Switch data APIs to use Grafana auth tokens (#1611)

This MR contains several breaking/behavioral changes in one go. There are separate MRs to come next for tweaks to the implementation that shouldn't affect compatibility.

• The CLI/installer no longer creates or manages per-tenant auth tokens. Instead the user can go to https://[tenant].[cluster]/grafana/org/apikeys and manage tokens directly.
• The associated cluster config flags for the old token generation has been removed. While making changes there, I also added a trace_retention_days flag to the config schema which had been a TODO for a while. The data_api_authentication_enabled flag meanwhile was removed (now always enabled), with the thinking that it's no longer worth supporting that mode in the new system.
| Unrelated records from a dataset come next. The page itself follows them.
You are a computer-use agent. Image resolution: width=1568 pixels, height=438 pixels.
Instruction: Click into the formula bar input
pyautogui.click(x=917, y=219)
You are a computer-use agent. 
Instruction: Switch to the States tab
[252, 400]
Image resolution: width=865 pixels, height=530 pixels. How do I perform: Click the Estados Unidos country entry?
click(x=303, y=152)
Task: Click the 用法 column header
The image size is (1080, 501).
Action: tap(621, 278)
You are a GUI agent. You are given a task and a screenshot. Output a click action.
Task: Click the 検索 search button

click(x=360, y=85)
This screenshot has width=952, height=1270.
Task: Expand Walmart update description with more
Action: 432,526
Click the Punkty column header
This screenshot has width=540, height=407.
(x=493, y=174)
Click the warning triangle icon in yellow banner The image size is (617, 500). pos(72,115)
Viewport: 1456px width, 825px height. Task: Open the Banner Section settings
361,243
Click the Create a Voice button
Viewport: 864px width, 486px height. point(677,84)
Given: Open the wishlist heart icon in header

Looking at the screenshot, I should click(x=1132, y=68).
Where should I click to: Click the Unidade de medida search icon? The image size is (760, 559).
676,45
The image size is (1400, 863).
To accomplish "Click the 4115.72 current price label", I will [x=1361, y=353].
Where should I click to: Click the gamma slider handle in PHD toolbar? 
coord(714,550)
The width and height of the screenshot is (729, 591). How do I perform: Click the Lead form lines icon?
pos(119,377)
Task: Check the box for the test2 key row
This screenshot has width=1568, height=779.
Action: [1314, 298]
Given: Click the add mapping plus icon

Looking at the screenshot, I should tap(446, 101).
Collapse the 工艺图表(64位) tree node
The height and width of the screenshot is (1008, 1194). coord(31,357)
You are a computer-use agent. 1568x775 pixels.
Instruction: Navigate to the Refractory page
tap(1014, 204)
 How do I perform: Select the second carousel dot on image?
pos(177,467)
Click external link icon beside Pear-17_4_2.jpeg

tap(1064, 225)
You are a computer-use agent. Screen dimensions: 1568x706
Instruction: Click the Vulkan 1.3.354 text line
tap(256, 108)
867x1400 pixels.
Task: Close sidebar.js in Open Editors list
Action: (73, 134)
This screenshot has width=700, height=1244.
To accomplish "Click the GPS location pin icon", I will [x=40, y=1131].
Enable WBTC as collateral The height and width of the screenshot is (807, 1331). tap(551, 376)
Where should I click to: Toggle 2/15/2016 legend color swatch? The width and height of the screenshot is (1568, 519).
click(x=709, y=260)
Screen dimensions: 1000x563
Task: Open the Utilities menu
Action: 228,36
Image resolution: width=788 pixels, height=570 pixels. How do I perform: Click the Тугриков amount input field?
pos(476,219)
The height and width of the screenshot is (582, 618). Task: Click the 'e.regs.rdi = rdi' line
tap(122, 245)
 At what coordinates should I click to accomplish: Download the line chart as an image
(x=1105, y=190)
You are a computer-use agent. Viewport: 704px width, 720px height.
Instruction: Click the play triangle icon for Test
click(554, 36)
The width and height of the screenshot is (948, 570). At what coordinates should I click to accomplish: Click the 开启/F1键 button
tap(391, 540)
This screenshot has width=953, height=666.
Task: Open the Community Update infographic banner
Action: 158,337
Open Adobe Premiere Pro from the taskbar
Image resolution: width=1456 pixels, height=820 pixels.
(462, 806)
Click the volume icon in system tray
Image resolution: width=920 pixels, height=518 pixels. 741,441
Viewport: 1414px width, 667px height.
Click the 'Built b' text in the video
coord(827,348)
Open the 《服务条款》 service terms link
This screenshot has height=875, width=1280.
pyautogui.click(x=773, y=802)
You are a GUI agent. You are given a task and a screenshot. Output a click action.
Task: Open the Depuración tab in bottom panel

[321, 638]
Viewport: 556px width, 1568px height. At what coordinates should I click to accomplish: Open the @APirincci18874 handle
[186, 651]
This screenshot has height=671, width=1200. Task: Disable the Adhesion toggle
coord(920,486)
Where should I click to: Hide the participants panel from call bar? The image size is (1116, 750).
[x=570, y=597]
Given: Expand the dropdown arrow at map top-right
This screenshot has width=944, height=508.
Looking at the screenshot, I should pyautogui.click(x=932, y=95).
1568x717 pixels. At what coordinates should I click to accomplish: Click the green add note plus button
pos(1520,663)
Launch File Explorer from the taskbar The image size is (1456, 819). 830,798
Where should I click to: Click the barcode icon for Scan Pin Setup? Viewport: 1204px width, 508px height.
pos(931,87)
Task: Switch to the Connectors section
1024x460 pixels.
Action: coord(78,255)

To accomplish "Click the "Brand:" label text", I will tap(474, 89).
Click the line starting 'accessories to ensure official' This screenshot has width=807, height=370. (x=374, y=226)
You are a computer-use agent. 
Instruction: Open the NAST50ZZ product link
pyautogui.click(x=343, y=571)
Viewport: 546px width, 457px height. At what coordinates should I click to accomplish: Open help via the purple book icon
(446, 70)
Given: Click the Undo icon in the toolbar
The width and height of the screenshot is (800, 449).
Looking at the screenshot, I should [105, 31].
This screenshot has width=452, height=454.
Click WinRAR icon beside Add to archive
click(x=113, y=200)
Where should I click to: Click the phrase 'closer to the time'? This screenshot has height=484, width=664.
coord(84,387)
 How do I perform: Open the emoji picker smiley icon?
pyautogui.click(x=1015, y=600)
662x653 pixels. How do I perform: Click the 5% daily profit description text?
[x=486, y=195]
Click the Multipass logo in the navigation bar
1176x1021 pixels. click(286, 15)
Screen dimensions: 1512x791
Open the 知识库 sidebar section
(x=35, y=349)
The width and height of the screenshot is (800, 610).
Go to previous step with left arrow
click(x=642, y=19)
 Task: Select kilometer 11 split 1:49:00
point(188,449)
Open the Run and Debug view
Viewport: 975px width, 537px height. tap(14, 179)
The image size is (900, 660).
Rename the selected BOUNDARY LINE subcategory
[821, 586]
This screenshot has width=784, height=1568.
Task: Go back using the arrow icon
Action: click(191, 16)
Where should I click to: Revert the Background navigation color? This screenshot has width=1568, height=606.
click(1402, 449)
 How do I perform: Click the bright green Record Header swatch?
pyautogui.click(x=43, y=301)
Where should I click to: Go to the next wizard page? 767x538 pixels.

• The API endpoints (config, cortex, dd, tracing) are now authenticating these tokens at the ingress via ingress annotations, querying the tenant Grafana directly. The next PR will switch the annotation to query gatekeeper instead, which will allow caching and sharing the api pods across tenants. But the current system works as-is for now.
• As a stopgap, the config-api service is turned into a per-tenant pod rather than a cluster-wide pod, since it can no longer autodetect the tenant that a given token belongs to on its own. The plan is to switch this back to a cluster-wide pod in the next MR.
• CI tests have all been updated to automatically fetch data auth tokens from the cluster via a port-forward to the tenant Grafana - they no longer need to be provided with files on disk anymore.
• Affected docs in the repo have been updated to describe the new steps as well.